Emanuel’s comments have sparked a firestorm of debate about the “trigger option”, a health care reform proposal that would instate a public option only if certain reforms were not made by the health care industry. Emanuel’s statement prompted outrage by pro-public option advocates, many Democrats, and caused Obama to issue a clarify statement from Russia restating his commitment to his campaign promise.
According to the Huffington Post, the trigger option has received favorable reviews from Max Baucus (who is very well paid by the health insurance industry), conservative democratic Senators Wyden and Carper, and would placate many members of the health care industry. So why has Emmanuel been pushing this option since January?
Emmanuel has connections to many folks who are well entrenched in the fight to keep health insurance private. Jonathan Hoganson, who now lobbies for AHIP, was formerly his legislative director. David Castagnetti, a partner at Mehlman, Vogel & Castegnetti who lobbies for AHIP and was previously chief of staff for Baucus, has contributed money to his campaigns.
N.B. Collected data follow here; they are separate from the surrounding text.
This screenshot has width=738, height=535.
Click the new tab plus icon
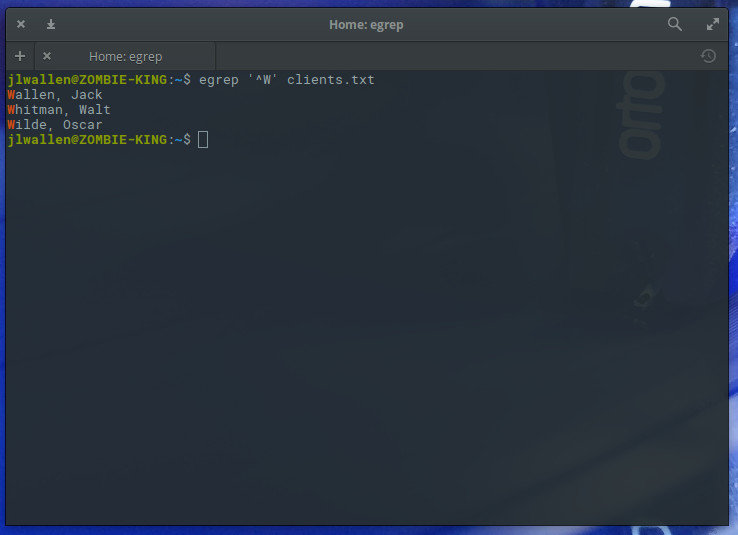click(20, 56)
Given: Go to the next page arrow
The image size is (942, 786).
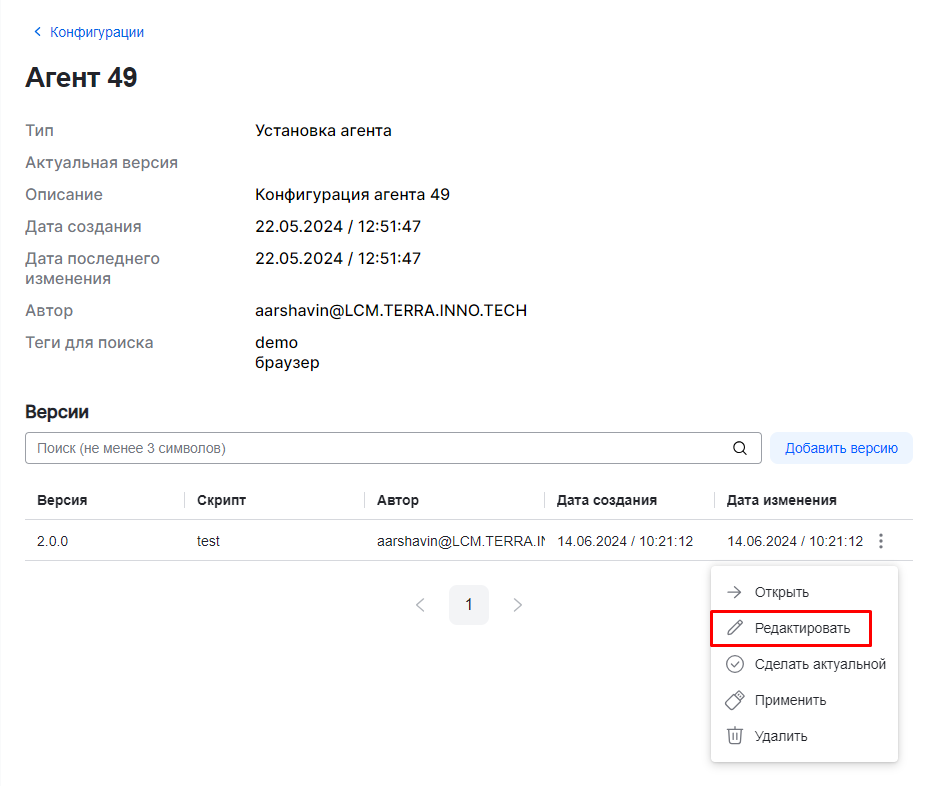Looking at the screenshot, I should pos(517,605).
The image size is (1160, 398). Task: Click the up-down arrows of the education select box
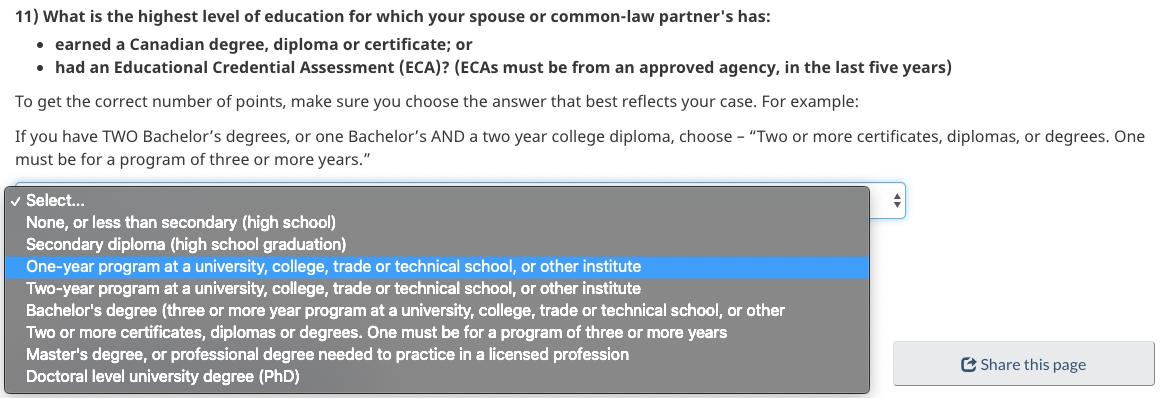[897, 200]
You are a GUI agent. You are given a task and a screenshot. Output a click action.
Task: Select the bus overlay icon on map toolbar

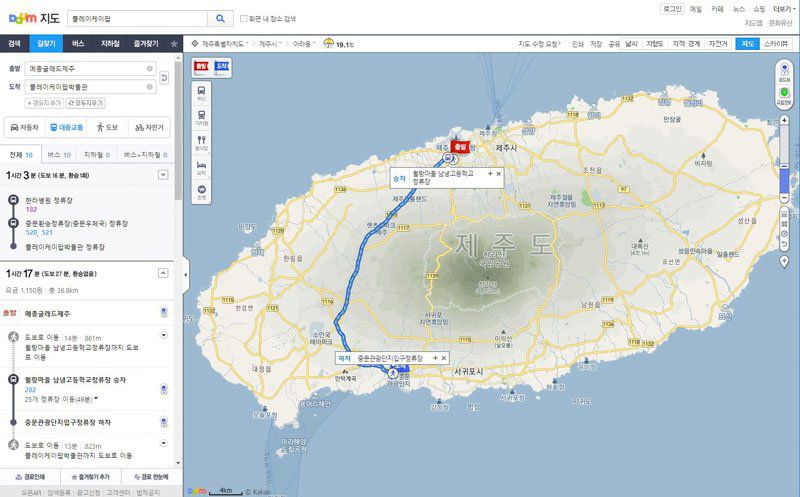click(x=202, y=92)
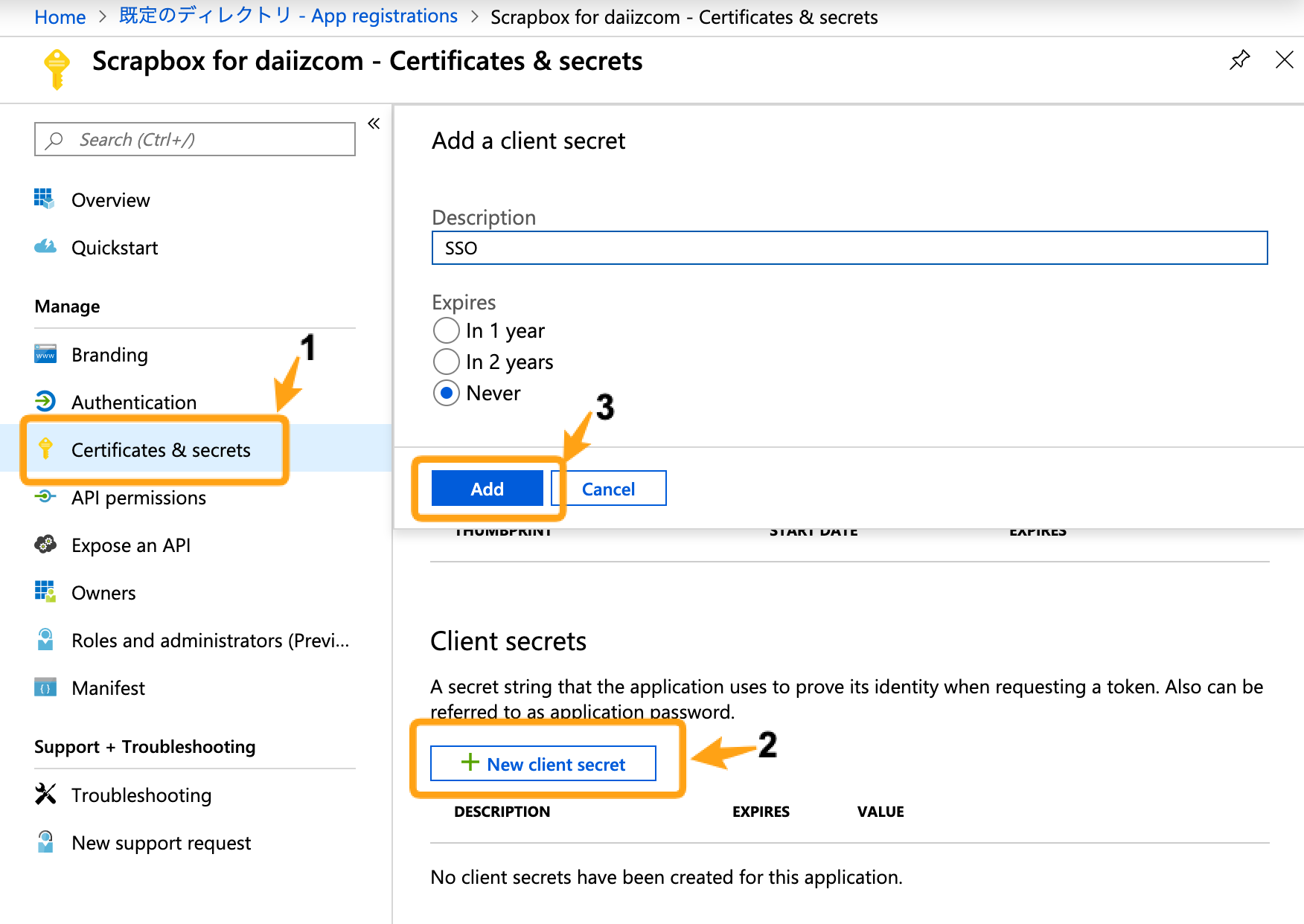Image resolution: width=1304 pixels, height=924 pixels.
Task: Click the Cancel button
Action: (x=608, y=489)
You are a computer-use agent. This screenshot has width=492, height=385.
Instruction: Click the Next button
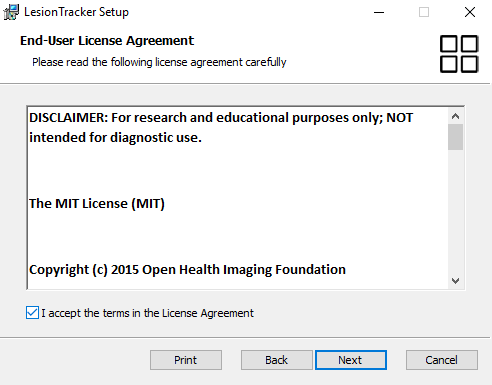tap(351, 360)
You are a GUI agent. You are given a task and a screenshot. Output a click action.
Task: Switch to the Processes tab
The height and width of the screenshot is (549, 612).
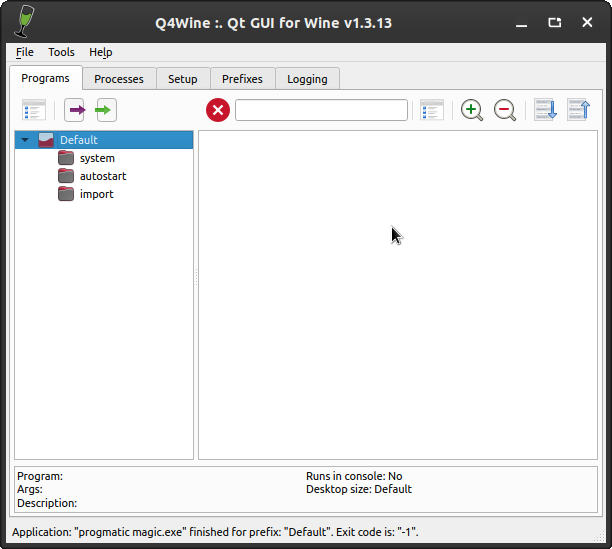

Chicago-area health care executives have also been generous to Emanuel’s congressional campaigns. Five Medline Inc. executives donated to Emanuel’s 2006 campaign. Other Illinois health care execs Susan Lopez, David Robbins, Charles Smith and Jame Skogsbergh also gave to his campaign. The insurance and health care industries both made the “Top 10 Interests Funding Emanuel” list published by maplight.org.
We can’t prove Emanuel’s comments were dictated by the health care industry. But it is important to remember Emanuel is part of a large web of connected, influential people who are opposed to creating a public healthcare option. Emmanuel would like to appear simply pragmatic, but his relationships tell a more complicated story.